When he raised his head again, Vhanu was nowhere in sight. Someone spoke his name, behind him, and he turned around. Moon came toward him, with Sirus, and her family around her. “Thank you, Justice Gundhalinu, for your defense of my reputation and my family,” she said.

He nodded, hiding the surge of emotion he felt as he saw her face. “It was no more than what was due… to any of us, to set the record straight, Lady.” He avoided Sparks Dawntreader’s gaze, the silent watching eyes of Ariele and Tammis; turning to Sims, instead: “My gratitude, sadhu.”

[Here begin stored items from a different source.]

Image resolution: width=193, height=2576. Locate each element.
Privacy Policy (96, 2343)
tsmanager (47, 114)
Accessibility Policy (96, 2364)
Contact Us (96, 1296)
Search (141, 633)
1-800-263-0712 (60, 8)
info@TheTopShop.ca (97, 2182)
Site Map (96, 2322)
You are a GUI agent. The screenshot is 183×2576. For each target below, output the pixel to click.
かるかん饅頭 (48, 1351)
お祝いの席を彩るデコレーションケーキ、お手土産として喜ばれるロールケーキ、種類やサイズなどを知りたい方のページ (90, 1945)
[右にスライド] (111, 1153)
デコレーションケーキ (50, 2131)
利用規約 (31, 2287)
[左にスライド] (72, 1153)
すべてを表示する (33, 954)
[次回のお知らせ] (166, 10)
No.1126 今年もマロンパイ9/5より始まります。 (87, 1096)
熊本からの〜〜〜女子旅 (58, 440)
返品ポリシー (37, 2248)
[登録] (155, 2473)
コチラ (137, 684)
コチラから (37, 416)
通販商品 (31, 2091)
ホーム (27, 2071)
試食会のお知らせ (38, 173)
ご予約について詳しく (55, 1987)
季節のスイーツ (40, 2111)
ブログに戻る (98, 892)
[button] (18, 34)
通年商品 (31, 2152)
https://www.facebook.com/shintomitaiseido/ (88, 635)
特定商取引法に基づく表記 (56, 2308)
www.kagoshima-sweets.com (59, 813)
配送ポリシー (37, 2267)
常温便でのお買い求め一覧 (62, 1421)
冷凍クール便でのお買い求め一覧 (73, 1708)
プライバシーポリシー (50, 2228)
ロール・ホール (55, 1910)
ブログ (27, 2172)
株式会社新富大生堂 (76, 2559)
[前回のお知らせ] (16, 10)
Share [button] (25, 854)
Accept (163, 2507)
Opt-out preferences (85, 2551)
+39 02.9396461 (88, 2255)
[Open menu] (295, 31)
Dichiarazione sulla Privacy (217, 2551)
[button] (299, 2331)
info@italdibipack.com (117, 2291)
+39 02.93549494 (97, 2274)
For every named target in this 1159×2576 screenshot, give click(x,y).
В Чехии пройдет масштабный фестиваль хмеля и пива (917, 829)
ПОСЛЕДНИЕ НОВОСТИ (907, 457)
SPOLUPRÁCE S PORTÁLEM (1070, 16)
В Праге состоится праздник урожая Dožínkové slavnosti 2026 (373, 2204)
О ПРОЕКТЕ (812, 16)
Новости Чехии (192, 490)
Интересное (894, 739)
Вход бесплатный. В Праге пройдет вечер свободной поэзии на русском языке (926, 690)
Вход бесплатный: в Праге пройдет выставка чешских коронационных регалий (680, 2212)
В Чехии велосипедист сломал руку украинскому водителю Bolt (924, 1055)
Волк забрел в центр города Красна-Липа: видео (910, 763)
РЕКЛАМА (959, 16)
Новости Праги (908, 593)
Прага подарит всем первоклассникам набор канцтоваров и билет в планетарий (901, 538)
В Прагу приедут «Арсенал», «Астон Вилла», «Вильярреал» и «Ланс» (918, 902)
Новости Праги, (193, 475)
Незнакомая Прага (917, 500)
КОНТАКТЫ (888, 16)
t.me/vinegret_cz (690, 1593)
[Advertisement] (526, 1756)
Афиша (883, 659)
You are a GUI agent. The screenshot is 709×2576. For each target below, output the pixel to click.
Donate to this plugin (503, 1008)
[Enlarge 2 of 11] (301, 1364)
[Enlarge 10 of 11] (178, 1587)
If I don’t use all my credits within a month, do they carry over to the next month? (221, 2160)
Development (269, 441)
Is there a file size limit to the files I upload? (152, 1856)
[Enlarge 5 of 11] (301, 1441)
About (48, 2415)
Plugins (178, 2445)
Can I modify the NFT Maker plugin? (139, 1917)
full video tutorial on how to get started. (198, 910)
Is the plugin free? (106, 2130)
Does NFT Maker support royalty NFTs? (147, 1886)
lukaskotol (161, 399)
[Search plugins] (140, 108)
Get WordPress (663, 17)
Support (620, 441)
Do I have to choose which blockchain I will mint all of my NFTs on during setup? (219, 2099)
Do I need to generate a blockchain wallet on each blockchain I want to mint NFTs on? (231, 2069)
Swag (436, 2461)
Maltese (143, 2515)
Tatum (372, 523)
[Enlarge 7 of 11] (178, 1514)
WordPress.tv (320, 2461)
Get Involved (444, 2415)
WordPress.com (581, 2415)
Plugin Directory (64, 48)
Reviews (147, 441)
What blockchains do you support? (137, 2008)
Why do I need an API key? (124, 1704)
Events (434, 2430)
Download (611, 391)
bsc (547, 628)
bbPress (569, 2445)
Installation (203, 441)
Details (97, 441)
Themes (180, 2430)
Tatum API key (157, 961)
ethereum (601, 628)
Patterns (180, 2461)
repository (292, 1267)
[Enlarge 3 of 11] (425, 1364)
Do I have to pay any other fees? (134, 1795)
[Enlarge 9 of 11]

Sirus’s mouth quirked up in a slightly embarrassed smile. He was a tall man, large-boned for a Kharemoughi Technician; Gundhalinu remembered vaguely having been told that he was in fact half Samathan—a son of the Prime Minister’s from some distant visit to Sirus’s homeworld. The accident of Sirus’s birth had helped him to become an important political leader on Samathe; he had been invited to fill a vacancy in the Assembly, on their next visit. “I would be grateful, Gundhalinu-sadhu, if you would consider the scales equal between us, after what must be, for you, so long.”

Sirus glanced away, at Sparks and at Ariele and Tammis. Tammis stood behind his mother, beside Merovy, his own young wife. “We in the Assembly have been unstuck in time, due to our travels, for all these centuries. But now you have given me the chance to see what great things my son and his wife have accomplished … to see my grandchildren. It was something we put much store by, among my mother’s people—something I have regretted about my choice in joining the Assembly.” He put an arm around Sparks’s shoulders, turning to him. “I know I have not had the chance to be any kind of father to you, Son; and perhaps my pride is presumptuous. But it is heartfelt, nonetheless. And it seems you have done extremely well with your life, in spite of my absence.”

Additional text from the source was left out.